4.2. Validation Data

The Selene SCIH23 scene’s terrain was mapped with a high-resolution LIDAR to create a contour-based DSM of the scene. This DSM is used in a ray-tracer to generate a shadow map, which is termed as ground truth for Selene results. Modesto does not have DSM data available. Therefore, classification performance is tested on visual perception only.

5. Results and Validation

In this section, we will present results of the Selene and Modesto scenes. Construction of GT for the Selene scene enables us to provide a more quantitative validation for it by means of confusion matrix, while for Modesto, it is more qualitative and evaluated visually. For comparative analysis, we have considered both classical methods exploiting descriptor-based shadow detection from RGB input, as in Gevers [15], and Beril [10] (see [30] for source code), and methods that take in multispectral radiance input, as in RGBN [13] requiring RGB and a single NIR band, and false-color shadow detection method, LULC [12] (see [31] for source code), requiring five input bands within 0.3 μm to 2.5 μm.

5.1. Selene Scene

Firstly, the algorithm is executed on the Selene SCI H23 scene for both global and local search sub-phases of the regression learning phase. This scene has several white and black calibration panels planted, providing us with a GT for comparison of estimated global L w and L b .

5.1.1. Result of Regression Learning on Whole Image (Global Search)

The comparative result for global search sub-phase is shown in Figure 6. The Normalized Root Mean Square Error (NRMSE) for L w is 20.62%, which shows that the algorithm can reconstruct the white panel with substantial accuracy. The deviation in the blue region shows under-estimation of scattering/sky radiance, while lower magnitude in NIR is due to over-estimation of the adjacency effect, which is primarily caused by the abundance of vegetation in the background scene. The NRMSE for L b is 76.66%, which is higher than L w , it shows that the adjacency effect is over-estimated, hence the estimated black panel looks similar to the vegetating signature.

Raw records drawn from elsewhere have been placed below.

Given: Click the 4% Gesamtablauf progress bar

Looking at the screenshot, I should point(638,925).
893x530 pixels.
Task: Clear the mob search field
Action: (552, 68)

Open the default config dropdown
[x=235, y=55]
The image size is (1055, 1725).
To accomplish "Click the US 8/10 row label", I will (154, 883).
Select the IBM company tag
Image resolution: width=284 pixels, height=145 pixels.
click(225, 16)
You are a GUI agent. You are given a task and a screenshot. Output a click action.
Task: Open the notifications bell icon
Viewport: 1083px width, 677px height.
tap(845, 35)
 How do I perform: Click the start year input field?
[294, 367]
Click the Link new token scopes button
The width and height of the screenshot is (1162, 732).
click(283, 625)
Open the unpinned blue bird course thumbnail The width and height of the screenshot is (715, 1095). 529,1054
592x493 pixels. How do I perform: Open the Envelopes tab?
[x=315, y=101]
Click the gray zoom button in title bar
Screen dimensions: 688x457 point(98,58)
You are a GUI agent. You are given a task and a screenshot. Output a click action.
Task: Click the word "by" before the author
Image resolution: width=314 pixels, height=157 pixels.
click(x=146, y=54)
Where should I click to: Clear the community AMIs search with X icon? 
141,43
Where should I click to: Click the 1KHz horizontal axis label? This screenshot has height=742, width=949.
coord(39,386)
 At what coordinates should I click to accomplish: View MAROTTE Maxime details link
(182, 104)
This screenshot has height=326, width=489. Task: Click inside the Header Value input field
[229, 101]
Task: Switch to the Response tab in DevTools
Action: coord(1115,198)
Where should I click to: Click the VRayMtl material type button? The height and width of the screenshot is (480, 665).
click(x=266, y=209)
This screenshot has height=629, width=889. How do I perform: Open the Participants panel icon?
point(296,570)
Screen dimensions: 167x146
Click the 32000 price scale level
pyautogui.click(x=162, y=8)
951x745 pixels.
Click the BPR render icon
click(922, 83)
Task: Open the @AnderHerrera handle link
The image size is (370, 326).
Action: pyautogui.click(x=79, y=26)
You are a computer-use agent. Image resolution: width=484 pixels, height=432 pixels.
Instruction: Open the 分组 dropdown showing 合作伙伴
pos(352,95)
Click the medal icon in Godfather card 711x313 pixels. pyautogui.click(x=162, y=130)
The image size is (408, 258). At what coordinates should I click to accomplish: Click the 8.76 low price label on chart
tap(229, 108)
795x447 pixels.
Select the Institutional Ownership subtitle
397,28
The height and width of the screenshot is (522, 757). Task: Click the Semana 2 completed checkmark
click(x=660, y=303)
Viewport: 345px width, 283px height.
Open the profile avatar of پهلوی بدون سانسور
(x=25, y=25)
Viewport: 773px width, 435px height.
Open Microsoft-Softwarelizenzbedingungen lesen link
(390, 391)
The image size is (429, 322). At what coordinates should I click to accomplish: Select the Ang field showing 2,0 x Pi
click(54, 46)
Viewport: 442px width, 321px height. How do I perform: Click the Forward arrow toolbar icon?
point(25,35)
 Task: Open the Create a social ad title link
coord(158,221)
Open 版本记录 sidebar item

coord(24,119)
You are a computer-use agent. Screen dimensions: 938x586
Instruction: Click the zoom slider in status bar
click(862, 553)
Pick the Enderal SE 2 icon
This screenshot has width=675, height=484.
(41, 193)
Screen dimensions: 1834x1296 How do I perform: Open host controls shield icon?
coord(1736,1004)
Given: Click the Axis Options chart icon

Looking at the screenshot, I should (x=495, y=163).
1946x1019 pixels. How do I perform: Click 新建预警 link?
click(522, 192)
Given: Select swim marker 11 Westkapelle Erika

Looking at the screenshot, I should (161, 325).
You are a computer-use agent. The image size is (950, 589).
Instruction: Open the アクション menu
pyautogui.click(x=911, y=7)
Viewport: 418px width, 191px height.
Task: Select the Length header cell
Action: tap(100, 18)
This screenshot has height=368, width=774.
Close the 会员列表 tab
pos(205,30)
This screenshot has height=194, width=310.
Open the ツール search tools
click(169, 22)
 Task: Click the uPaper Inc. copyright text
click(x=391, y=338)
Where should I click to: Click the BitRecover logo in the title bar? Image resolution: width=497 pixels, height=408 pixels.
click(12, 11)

These errors were incurred due to QUAC reflectance, which is the reference for calculating the L w and L b in our algorithm.

5.1.2. Results of Kernel-Based Regression Learning (Local Search)

Figure 7a shows the GT shadow map generated from ray-tracer on DSM. Figure 7b,c show results of local search sub-phase. In the case of former, the algorithm was run with a coarse kernel (10 × 10) and the latter with a fine (3 × 3) kernel. Better separation of shadowed and non-shadowed regions is visible with 3 × 3 kernel compared to its coarse counterpart.
In case of the fine kernel, shadows due to bumps on the terrain are also captured which seems to be missing from the coarser one.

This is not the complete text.